**Stated task 1:**
Using the BSH excerpt, answer these questions:
(a) In what month and year was the joint venture between Robert Bosch GmbH and Siemens AG set up?
(b) About how many factories does BSH operate?
(c) For what amount did Robert Bosch GmbH agree to buy Siemens' 50% stake?
**Stated task 2:** Transcribe the BSH excerpt from "BSH Hausgeräte GmbH" up to and including "Hausgeräte. (Note: /de/)".

**Source excerpt:**
BSH Hausgeräte GmbH (Note: /de/) (BSH Home Appliances Company; stylized as B/S/H/) is a manufacturer of home appliances in Europe. The group stemmed from a joint venture set up in May 1967 between Robert Bosch GmbH (Stuttgart) and Siemens AG (Munich), and it posted annual sales of 15.3 billion euros in the year 2024. BSH is an acronym for Bosch und Siemens Hausgeräte. (Note: /de/)

BSH operates about 40 factories in Europe, the US, Latin America, Africa and Asia. The BSH conglomerate today is made up of about 80 companies in 50 countries, with a total workforce of about 57,000 people, including sales, production, and service companies. In September 2014, Robert Bosch GmbH agreed to purchase Siemens' 50% stake in the joint venture for 3 billion euros.

The BSH product range includes large home appliances for cooking, dishwashing, laundry (washing, drying and folding), refrigeration and freezing, as well as a multitude of small appliances, such as fully automatic espresso machines, floor care and hot water appliances (consumer products).

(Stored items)
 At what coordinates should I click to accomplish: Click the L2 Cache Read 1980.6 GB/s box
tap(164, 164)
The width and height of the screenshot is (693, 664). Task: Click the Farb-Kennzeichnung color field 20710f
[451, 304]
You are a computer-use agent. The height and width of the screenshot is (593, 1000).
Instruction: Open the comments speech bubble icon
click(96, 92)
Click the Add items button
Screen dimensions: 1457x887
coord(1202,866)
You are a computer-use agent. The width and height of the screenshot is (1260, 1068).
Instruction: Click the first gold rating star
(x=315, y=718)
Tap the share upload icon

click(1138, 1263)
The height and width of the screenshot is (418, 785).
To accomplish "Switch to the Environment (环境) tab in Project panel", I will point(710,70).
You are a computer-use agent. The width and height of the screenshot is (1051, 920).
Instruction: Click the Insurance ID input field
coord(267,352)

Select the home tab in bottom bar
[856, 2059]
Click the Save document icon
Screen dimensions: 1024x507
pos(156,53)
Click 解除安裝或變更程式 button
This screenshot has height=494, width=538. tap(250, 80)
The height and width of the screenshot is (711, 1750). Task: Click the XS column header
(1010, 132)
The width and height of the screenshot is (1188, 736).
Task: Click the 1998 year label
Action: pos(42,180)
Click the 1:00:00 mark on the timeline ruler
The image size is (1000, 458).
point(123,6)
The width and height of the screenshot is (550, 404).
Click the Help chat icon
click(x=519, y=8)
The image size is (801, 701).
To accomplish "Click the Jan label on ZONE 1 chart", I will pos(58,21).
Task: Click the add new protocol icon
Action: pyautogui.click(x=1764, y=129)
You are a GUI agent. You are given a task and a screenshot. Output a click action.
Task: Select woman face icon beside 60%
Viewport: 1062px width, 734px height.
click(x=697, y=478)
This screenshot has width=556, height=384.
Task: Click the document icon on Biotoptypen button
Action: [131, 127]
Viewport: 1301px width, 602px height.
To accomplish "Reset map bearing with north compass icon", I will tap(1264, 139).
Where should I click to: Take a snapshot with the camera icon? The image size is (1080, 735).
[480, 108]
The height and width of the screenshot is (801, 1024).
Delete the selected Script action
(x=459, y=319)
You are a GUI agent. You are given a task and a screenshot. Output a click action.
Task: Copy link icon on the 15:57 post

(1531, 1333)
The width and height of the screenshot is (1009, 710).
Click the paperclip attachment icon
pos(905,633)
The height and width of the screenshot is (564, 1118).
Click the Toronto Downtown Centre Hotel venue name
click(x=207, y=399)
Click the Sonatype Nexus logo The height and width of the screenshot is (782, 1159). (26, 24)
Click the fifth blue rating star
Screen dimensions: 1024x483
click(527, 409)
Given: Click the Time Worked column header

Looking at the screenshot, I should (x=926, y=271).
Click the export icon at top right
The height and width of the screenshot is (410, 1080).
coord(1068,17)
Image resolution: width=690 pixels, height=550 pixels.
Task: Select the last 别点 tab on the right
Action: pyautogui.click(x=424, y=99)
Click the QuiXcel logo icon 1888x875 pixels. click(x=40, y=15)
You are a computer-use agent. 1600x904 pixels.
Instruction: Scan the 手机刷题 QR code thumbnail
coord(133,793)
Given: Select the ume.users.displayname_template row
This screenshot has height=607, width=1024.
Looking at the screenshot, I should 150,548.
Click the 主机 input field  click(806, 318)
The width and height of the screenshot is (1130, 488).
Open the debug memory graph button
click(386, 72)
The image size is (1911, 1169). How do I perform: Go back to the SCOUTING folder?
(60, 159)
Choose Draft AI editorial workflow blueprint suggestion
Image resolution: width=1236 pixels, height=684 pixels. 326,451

**Full output 1:**
(a) May 1967
(b) About 40
(c) 3 billion euros

**Full output 2:**
BSH Hausgeräte GmbH (Note: /de/) (BSH Home Appliances Company; stylized as B/S/H/) is a manufacturer of home appliances in Europe. The group stemmed from a joint venture set up in May 1967 between Robert Bosch GmbH (Stuttgart) and Siemens AG (Munich), and it posted annual sales of 15.3 billion euros in the year 2024. BSH is an acronym for Bosch und Siemens Hausgeräte. (Note: /de/)